- Soto in March 2012
- Born: November 4, 1985 Bridgeport, Connecticut, U.S.
- Died: December 14, 2012 (aged 27) Newtown, Connecticut, U.S.
- Cause of death: Gunshot wounds (homicide)
- Resting place: Union Cemetery Stratford Fairfield County, Connecticut
- Occupation: Teacher
- Known for: Heroism during the Sandy Hook Elementary School shooting
- Awards: Presidential Citizen's Medal (2013; awarded posthumously)

= Victoria Leigh Soto =

American teacher and murder victim (1985–2012)

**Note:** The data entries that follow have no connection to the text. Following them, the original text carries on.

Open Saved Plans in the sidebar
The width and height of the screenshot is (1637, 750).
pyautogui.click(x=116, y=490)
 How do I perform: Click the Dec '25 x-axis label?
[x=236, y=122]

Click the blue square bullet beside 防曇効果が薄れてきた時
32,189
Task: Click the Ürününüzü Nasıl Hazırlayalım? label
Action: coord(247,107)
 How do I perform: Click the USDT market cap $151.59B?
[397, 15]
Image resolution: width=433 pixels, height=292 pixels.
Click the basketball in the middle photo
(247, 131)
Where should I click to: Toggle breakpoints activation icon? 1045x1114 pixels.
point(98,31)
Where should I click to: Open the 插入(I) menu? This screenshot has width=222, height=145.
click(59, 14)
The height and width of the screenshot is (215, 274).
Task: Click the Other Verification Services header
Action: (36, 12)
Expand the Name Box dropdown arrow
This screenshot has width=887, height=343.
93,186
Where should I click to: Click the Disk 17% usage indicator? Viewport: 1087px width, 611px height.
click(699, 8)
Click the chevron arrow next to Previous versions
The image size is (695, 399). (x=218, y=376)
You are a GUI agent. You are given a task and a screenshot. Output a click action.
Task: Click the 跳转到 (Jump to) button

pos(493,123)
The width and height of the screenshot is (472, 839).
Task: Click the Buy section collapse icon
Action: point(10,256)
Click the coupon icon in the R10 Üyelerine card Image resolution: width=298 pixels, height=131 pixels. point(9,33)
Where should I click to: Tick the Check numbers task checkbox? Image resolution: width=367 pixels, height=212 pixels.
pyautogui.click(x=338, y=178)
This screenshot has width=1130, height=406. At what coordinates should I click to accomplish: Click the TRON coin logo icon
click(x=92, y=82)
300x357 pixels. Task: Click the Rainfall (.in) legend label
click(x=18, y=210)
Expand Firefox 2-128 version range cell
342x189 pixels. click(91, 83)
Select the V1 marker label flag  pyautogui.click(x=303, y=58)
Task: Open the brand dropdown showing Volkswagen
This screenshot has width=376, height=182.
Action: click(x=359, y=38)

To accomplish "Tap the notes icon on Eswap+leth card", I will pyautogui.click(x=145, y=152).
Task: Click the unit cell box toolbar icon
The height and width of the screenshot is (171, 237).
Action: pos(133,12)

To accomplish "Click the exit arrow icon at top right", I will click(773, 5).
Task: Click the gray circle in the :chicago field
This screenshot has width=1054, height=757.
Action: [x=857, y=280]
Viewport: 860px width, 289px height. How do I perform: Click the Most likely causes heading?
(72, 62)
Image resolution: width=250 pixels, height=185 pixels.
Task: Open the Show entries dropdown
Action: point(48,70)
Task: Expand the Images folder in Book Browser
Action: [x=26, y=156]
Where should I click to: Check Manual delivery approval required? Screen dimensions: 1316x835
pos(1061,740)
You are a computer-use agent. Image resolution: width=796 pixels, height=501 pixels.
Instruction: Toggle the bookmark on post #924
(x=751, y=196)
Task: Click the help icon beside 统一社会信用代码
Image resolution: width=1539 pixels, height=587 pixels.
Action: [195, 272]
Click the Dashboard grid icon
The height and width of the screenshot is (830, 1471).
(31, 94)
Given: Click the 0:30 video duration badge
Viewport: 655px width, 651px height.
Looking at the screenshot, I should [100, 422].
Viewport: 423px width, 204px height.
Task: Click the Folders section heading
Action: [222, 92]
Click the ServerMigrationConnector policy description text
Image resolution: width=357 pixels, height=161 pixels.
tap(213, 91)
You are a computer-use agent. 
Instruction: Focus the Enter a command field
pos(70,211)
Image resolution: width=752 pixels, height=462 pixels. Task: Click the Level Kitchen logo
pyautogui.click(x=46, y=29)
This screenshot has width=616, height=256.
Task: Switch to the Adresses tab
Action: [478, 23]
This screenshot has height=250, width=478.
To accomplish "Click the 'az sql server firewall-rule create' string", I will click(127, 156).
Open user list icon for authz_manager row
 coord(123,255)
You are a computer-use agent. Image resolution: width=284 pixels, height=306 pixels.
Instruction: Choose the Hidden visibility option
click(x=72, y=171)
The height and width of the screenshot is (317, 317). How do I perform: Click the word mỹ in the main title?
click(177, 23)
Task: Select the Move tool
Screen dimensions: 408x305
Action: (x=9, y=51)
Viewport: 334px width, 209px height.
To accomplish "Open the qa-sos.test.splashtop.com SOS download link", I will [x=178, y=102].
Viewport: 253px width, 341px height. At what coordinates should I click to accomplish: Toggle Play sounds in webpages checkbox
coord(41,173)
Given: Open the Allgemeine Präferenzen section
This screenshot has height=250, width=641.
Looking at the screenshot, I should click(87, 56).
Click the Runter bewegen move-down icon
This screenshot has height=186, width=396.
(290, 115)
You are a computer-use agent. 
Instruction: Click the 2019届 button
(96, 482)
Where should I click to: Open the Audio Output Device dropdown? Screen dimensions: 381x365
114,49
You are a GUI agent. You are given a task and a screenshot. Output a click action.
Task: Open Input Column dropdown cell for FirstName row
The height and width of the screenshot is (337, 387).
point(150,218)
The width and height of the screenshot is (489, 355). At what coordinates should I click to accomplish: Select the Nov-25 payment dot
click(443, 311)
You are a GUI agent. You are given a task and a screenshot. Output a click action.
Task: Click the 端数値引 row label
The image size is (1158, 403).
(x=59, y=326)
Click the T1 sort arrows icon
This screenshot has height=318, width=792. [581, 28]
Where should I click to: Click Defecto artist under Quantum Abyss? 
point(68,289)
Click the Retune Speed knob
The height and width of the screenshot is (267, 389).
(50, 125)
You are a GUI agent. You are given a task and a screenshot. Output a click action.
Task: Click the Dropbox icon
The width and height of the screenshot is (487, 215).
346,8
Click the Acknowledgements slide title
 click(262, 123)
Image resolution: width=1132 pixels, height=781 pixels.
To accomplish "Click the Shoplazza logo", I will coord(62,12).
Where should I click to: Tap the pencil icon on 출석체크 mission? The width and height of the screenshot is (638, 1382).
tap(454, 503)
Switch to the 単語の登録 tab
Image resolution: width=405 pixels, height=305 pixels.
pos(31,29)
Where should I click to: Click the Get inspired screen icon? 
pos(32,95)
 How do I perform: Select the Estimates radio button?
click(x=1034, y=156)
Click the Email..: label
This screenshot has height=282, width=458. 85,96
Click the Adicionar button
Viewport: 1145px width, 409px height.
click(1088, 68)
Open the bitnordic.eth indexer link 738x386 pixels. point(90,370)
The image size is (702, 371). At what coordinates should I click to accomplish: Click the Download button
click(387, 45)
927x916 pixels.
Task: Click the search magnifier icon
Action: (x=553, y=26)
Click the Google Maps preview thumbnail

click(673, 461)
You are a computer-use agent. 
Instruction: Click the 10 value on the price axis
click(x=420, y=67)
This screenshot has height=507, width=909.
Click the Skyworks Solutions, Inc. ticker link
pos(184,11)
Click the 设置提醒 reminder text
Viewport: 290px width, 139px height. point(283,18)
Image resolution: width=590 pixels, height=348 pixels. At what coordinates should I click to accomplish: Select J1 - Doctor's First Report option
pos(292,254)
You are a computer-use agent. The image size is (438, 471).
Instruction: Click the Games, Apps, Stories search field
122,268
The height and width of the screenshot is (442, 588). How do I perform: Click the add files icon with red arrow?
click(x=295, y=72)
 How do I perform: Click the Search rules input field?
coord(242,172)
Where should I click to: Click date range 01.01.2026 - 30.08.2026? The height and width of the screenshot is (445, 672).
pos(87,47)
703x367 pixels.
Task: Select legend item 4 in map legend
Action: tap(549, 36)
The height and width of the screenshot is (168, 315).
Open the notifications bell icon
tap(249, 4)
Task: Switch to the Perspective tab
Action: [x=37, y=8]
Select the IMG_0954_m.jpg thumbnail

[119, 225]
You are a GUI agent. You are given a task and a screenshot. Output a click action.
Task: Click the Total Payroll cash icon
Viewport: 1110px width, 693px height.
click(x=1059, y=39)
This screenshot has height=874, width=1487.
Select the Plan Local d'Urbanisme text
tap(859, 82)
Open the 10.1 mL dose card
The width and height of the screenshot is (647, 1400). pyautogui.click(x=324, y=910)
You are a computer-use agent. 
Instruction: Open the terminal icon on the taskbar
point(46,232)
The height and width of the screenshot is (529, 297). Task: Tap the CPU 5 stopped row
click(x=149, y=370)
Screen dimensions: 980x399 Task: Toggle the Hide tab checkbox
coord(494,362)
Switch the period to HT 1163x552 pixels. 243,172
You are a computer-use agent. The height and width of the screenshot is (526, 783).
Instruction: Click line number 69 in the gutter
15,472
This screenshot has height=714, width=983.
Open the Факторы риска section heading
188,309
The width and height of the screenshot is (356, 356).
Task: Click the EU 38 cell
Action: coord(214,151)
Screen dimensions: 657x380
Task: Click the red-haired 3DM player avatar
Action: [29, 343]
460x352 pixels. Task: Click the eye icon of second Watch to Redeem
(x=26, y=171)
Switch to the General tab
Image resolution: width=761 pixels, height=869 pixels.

Victoria Leigh Soto (November 4, 1985 – December 14, 2012) was an American teacher who was killed in the Sandy Hook Elementary School shooting. After the gunman, Adam Lanza, entered the school, she hid her students in her classroom. When Lanza entered Soto's classroom, Soto claimed that the students were in the gym room. Lanza then shot Soto, causing the students to run from their hiding places. She was reportedly shot four times by Lanza and died trying to shield them with her body. She has since been hailed as a hero. She is a posthumous recipient of the Presidential Citizens Medal.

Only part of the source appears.